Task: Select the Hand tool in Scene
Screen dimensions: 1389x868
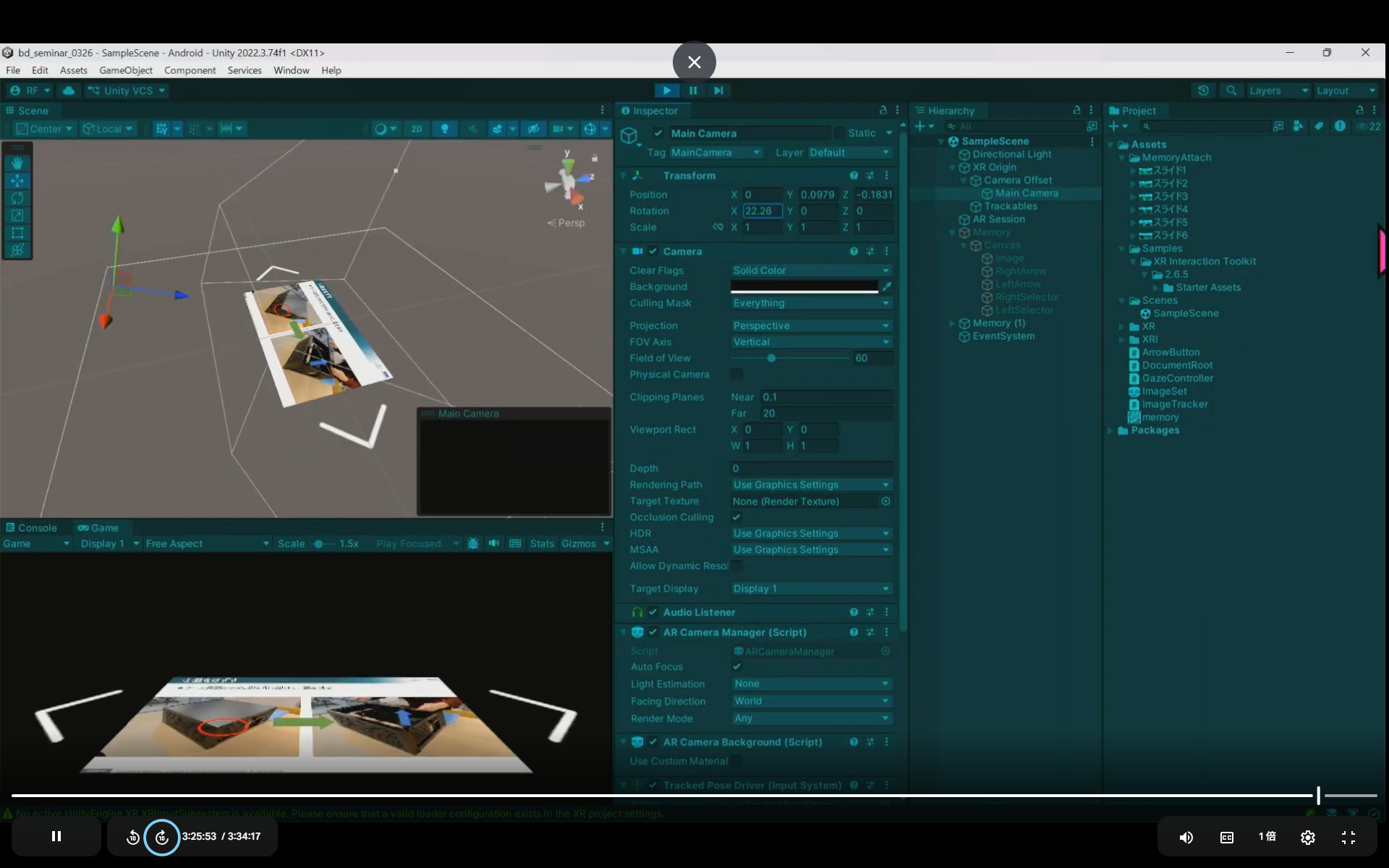Action: coord(17,163)
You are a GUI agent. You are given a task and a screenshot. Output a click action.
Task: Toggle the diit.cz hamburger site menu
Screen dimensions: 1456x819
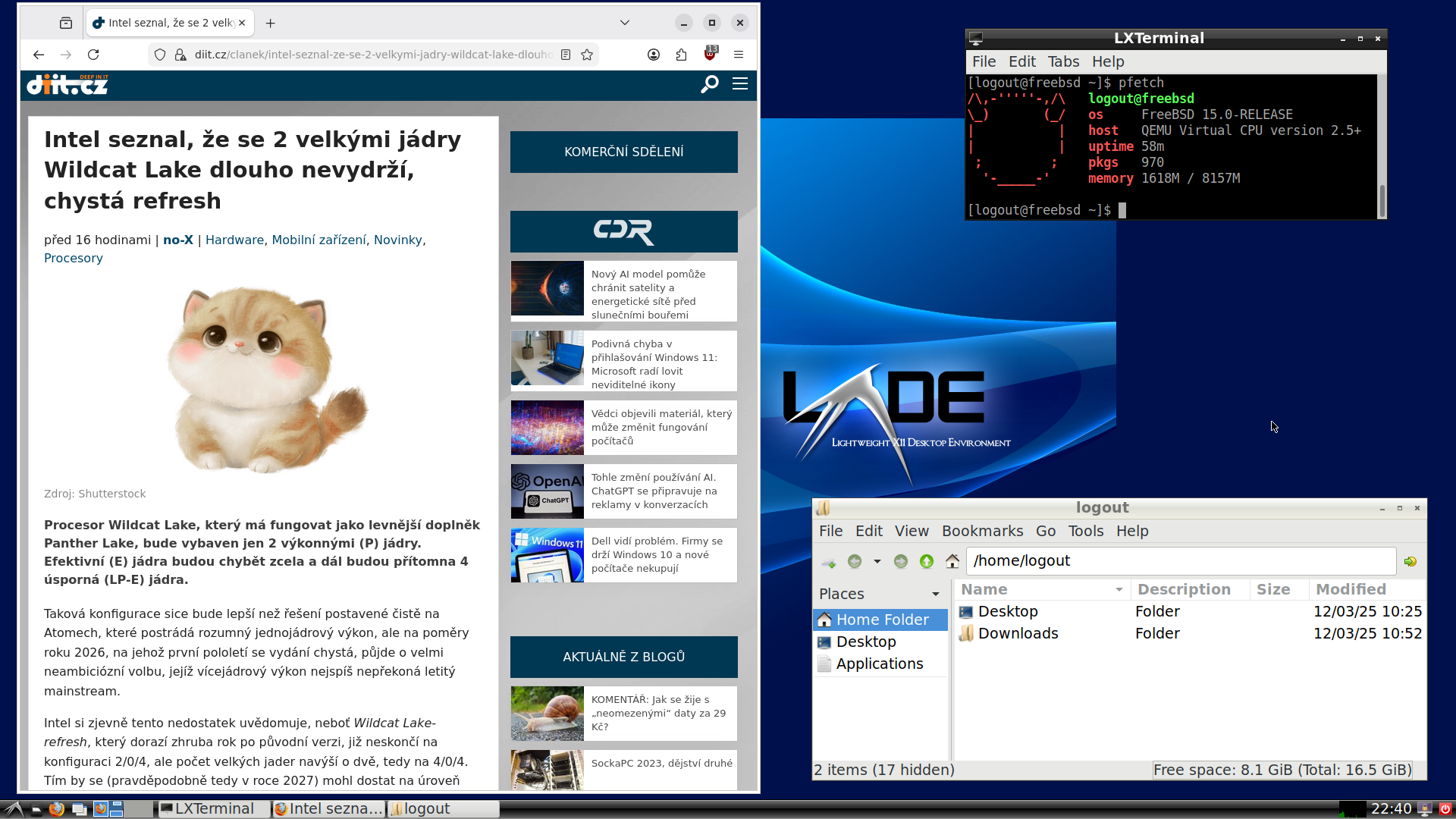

☆ ☆ ☆

TASK STATEMENT -> Keep the pictures out while you retype all of the data above exactly as it appears.

ANSWER SPACE ->
Task: Select the Hand tool in Scene
Screen dimensions: 1389x868
Action: coord(17,163)
You are a GUI agent. You are given a task and a screenshot. Output a click action.
Task: Toggle the diit.cz hamburger site menu
Screen dimensions: 1456x819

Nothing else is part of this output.